Towards the back of the wall's plaza, the group was surrounded by some 50 police officers in formation, presumably to prevent skirmishes with the other hundreds of ultra-Orthodox women and girls who came to protest. It was loud—you could tell there were cantors in the WoW crowd; some even had earpieces to centralize the group's singing, piercingly feminine against the single, microphoned male voice coming from the other side of the gender partition. Yet what was striking was not what came out of these dedicated women's mouths, but what came out of the mouths of the 18-year-old ultra-Orthodox girls I spoke to. One refrain was repeated: "They desecrate, we sanctify." Talking to these girls, I couldn't help but think that the Kotel would look and sound very different were this not the only place ultra-Orthodox teenagers interacted with a Judaism not their own.
I arrived at the Kotel a quarter of an hour late, and when I finally got inside the arm-linked formation (the police had thought I was ultra-Orthodox and gave me a hard time), I found myself next to three praying 18-year-olds. Not wanting to presume, I asked them if they were with the Women of the Wall. I hit a nerve. No, they said, they were there to protest. When I asked why, one of them answered me with the logic of a Biblical literalist: "How would Moshe Rabbeinu [Moses our sage] pray?" she asked. "Like that," she said, pointing to one of the women wearing a prayer shawl, "or like us?"

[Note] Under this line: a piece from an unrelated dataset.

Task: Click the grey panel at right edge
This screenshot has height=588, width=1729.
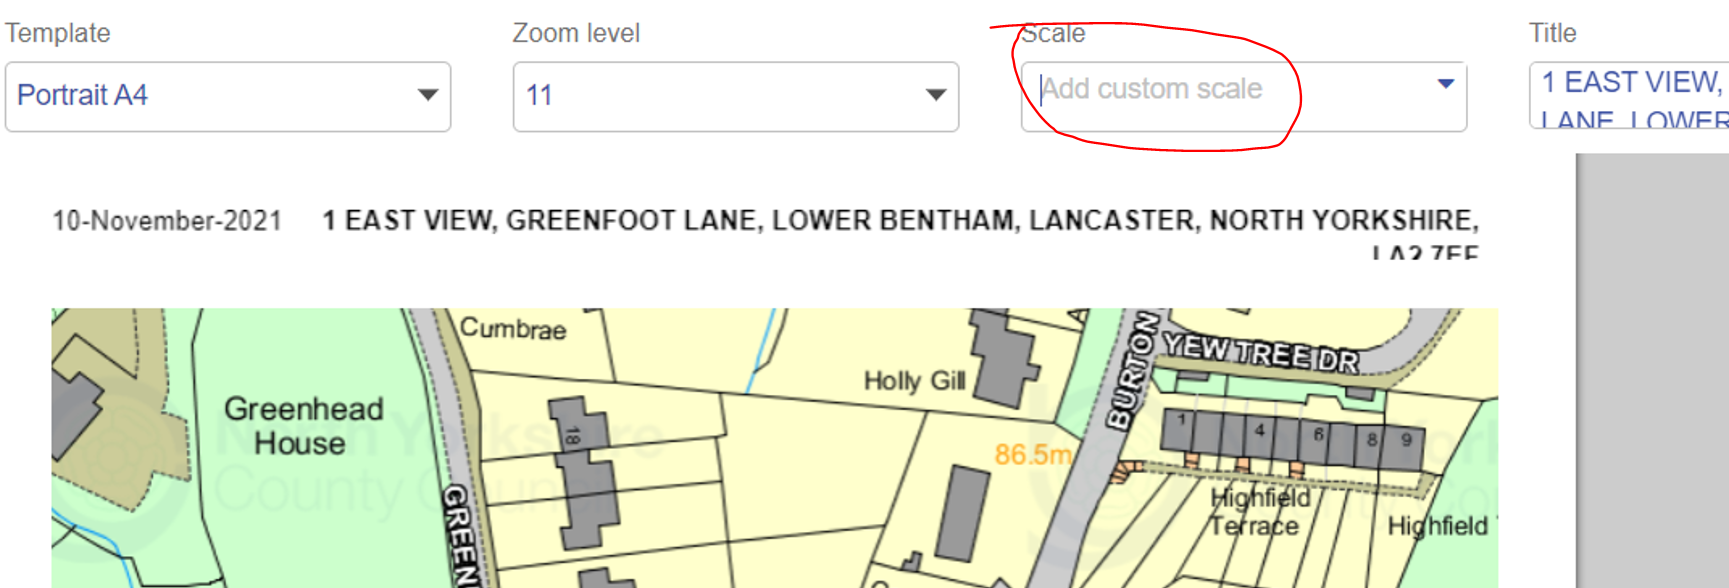Action: [1652, 370]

We talked a while. They told me they were part of "God's army" and that they took orders only from their Rabbi. He was God's "general." They told me how the Kotel was where they came to talk to their "Father"—and that these women's voices clamped the direct line this wall offered them. They talked about how women aren't "fit" to learn Torah [i.e. Talmud], or meant to put on male prayer garments like the ones WoW participants wore. When I mentioned that I'd done some Talmud study and that Rashi [a great 11th century Jewish sage] had daughters who put on phylacteries, they brushed aside my arguments. They pointed to the Women of the Wall and asked me whether I thought they were daughters of great sages, or whether they studied Torah as these girls' fathers do—from 8AM to 11PM. Whether these women could presume to know the Torah and God's will so well as to fly in the face of tradition and defy what their Rabbis and fathers said was Truth. Some of what they said sounded like a rhetorical, if earnest, parroting of notions they'd heard from teachers. But the anger in their voices was sincere. Perhaps, under different circumstances, with other kinds of modern Jewish women, their anger might start to abate. Perhaps it wouldn't. Rosh Chodesh morning at the Kotel, it's hard to tell. Mostly because it's hard to listen.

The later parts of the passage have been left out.